* **PROBLEM A**:
Answer these questions using the impasse decision:
(i) How many bargaining-unit employees does the Union represent?
(ii) On what date did the parties' master collective bargaining agreement become effective?
(iii) For what minimum number of hours are employees compensated when they respond to a recall?
* **PROBLEM B**:
Echo the impasse decision word for word, beginning at the words "The dispute arose" and stopping after "at overtime rates.".

* **SOURCE DOCUMENT**:
= = =

After investigation of the request for assistance, the Panel determined that the impasse concerning electronic paging devices (commonly known as "beepers") should be resolved on the basis of written submissions, with the Panel to take whatever action it deemed appropriate to resolve the impasse. Written submissions were made pursuant to this procedure. The Panel then requested that the parties provide additional information concerning the prevailing practices involving such devices in the public and private sectors. The Panel has now considered the entire record, including the supplementary information submitted by the parties.
BACKGROUND
The Employer develops and maintains a ready military force for amphibious operations. The Union represents 9,000 bargaining-unit employees in 2 consolidated units, 1 professional and 1 non-professional, who are stationed at some 19 bases nationwide. They work in positions such as plumber, electrician, carpenter, and inspector. The parties' master collective bargaining agreement (MCBA) became effective on November 8, 1990.
The dispute arose during negotiations for the 1990 MCBA. The Employer declared the Union's proposal nonnegotiable.(1) The Federal Labor Relations Authority (FLRA), however, as affirmed by the U.S. Court of Appeals for the District of Columbia Circuit, found the proposal negotiable.(2) Under the current MCBA, the Employer may require employees to carry a beeper to facilitate communications with them during duty and non-duty hours.(3) During emergencies caused by severe weather or other circumstances that occur after regular hours, employees might be recalled to perform emergency electrical and plumbing repairs and to assess and abate hazardous working conditions. It is undisputed that when employees respond to actual calls, they are in a duty status and are compensated for a minimum of 2 hours for any recall, generally at overtime rates.
ISSUE AT IMPASSE
The dispute concerns whether employees should be placed in a pay status whenever they are required to carry beepers.

= = =

Records of locating words and elements
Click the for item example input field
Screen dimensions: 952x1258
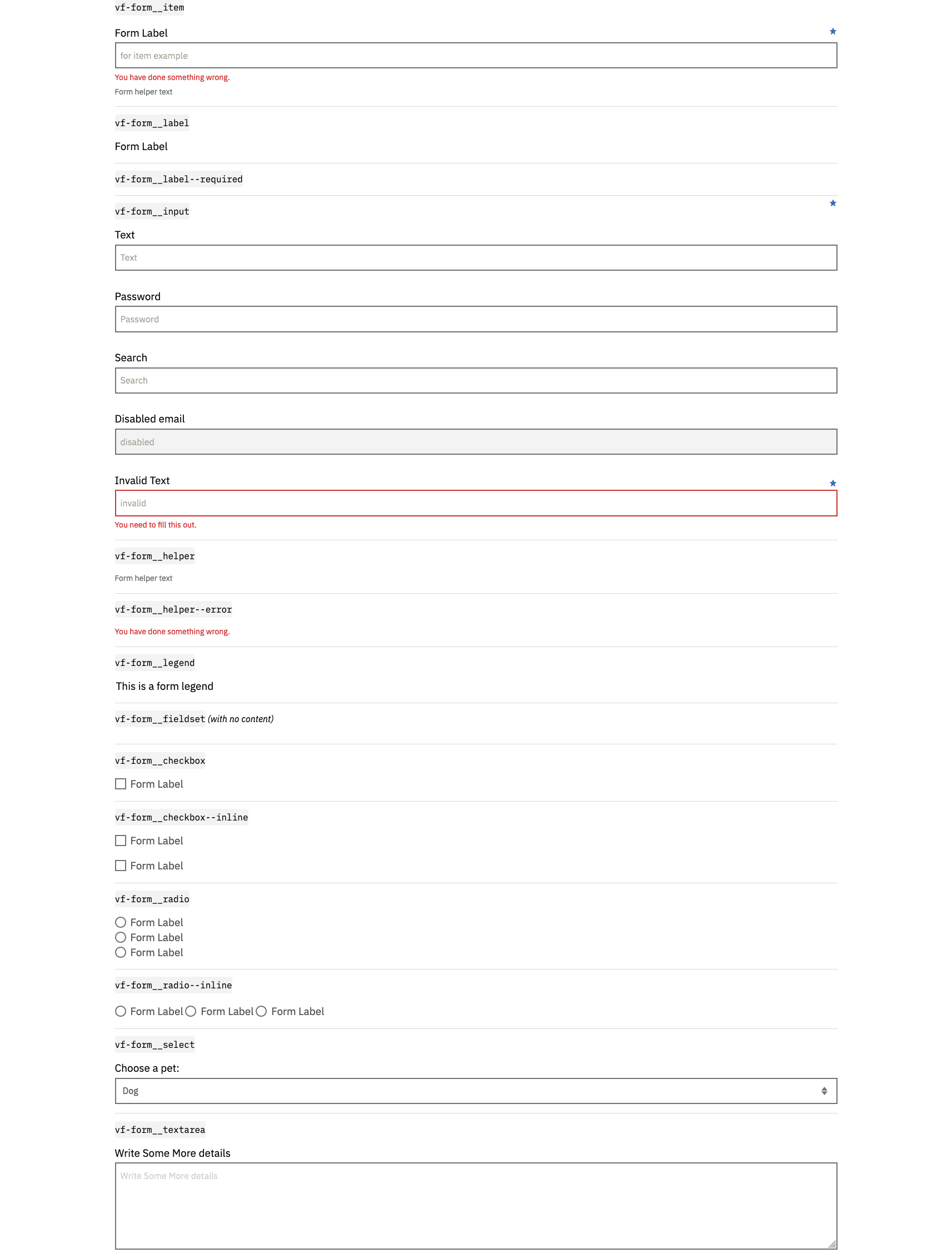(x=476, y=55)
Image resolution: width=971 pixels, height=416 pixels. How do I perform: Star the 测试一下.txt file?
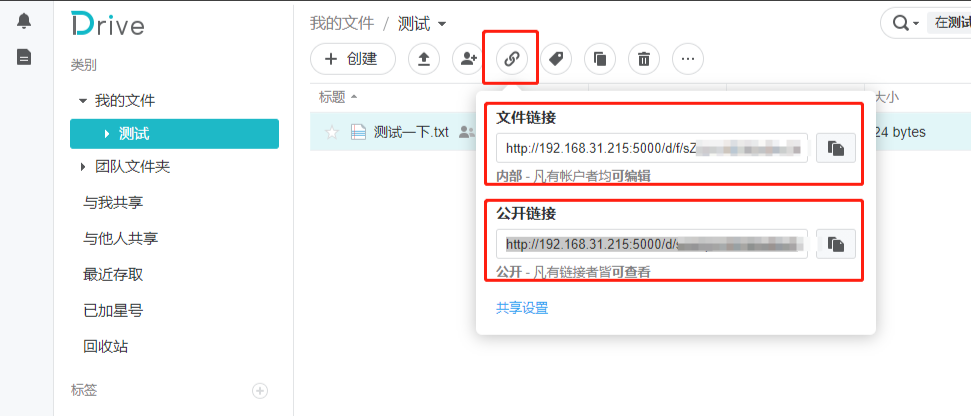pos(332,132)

= = =

* **WORKED ANSWER A**:
(i) 9,000
(ii) November 8, 1990
(iii) 2 hours

* **WORKED ANSWER B**:
The dispute arose during negotiations for the 1990 MCBA. The Employer declared the Union's proposal nonnegotiable.(1) The Federal Labor Relations Authority (FLRA), however, as affirmed by the U.S. Court of Appeals for the District of Columbia Circuit, found the proposal negotiable.(2) Under the current MCBA, the Employer may require employees to carry a beeper to facilitate communications with them during duty and non-duty hours.(3) During emergencies caused by severe weather or other circumstances that occur after regular hours, employees might be recalled to perform emergency electrical and plumbing repairs and to assess and abate hazardous working conditions. It is undisputed that when employees respond to actual calls, they are in a duty status and are compensated for a minimum of 2 hours for any recall, generally at overtime rates.